## Stated goal
Copy out the complete passage below on the microflow polymerization setup, word for word, including its figure caption.

## Passage
>>

The polymerization of IB was carried out in a microflow system composed of three T-shaped micromixers (M1 for the mixing of IB and diluent, CH₂Cl₂), M2 for the mixing of IB solution and catalytic complex solution, and M3 for the injection of terminator agent, ethanol), two precooling (or preheating) coiled tubes (C1 and C2, inner diameter 900 μm), and a microtube reactor (R, inner diameter 900 μm), as shown in Fig. 1. The polymerization of IB proceeds throughout R1, and the reaction time could be changed by the flow rate and the length of R1. Three syringe pumps were used to deliver IB, CH₂Cl₂, and catalytic complex solution, respectively. IB transferred as vapour from cylinder was liquefied at −30 °C into the syringe and perfused under a pressure of about 3 bars. The additional CH₂Cl₂ was introduced to adjust IB concentration in the reaction system.

Fig. 1 Schematic diagram of flow synthesis setup. M1, M2 and M3 are tees as micromixers; C1 and C2 are curved tubes for achieving the pre-set temperature; R1 is microtube as reactor.

<<

## Extracted entries

>>

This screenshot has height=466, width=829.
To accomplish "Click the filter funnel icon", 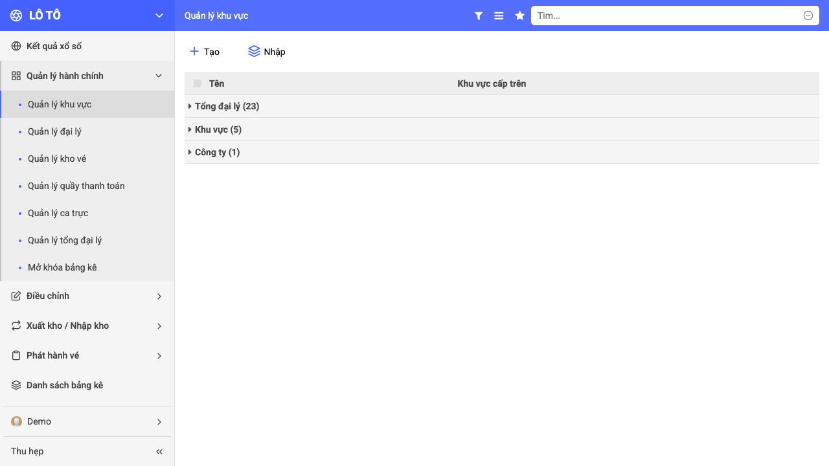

<<
>>

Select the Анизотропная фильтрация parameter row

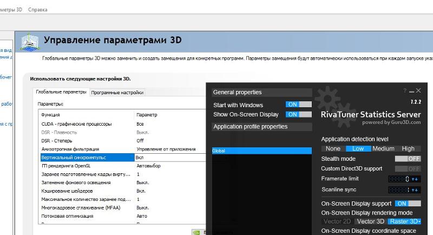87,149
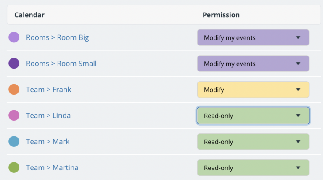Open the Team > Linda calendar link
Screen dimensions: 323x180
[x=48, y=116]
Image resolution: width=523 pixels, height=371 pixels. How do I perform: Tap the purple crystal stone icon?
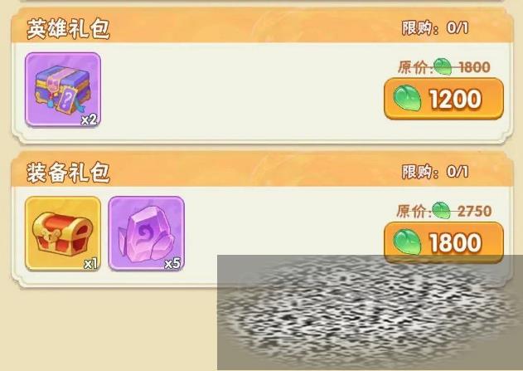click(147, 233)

<<
>>

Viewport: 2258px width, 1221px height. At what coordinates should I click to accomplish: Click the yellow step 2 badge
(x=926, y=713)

<<

## Exercise answer
The polymerization of IB was carried out in a microflow system composed of three T-shaped micromixers (M1 for the mixing of IB and diluent, CH₂Cl₂), M2 for the mixing of IB solution and catalytic complex solution, and M3 for the injection of terminator agent, ethanol), two precooling (or preheating) coiled tubes (C1 and C2, inner diameter 900 μm), and a microtube reactor (R, inner diameter 900 μm), as shown in Fig. 1. The polymerization of IB proceeds throughout R1, and the reaction time could be changed by the flow rate and the length of R1. Three syringe pumps were used to deliver IB, CH₂Cl₂, and catalytic complex solution, respectively. IB transferred as vapour from cylinder was liquefied at −30 °C into the syringe and perfused under a pressure of about 3 bars. The additional CH₂Cl₂ was introduced to adjust IB concentration in the reaction system.

Fig. 1 Schematic diagram of flow synthesis setup. M1, M2 and M3 are tees as micromixers; C1 and C2 are curved tubes for achieving the pre-set temperature; R1 is microtube as reactor.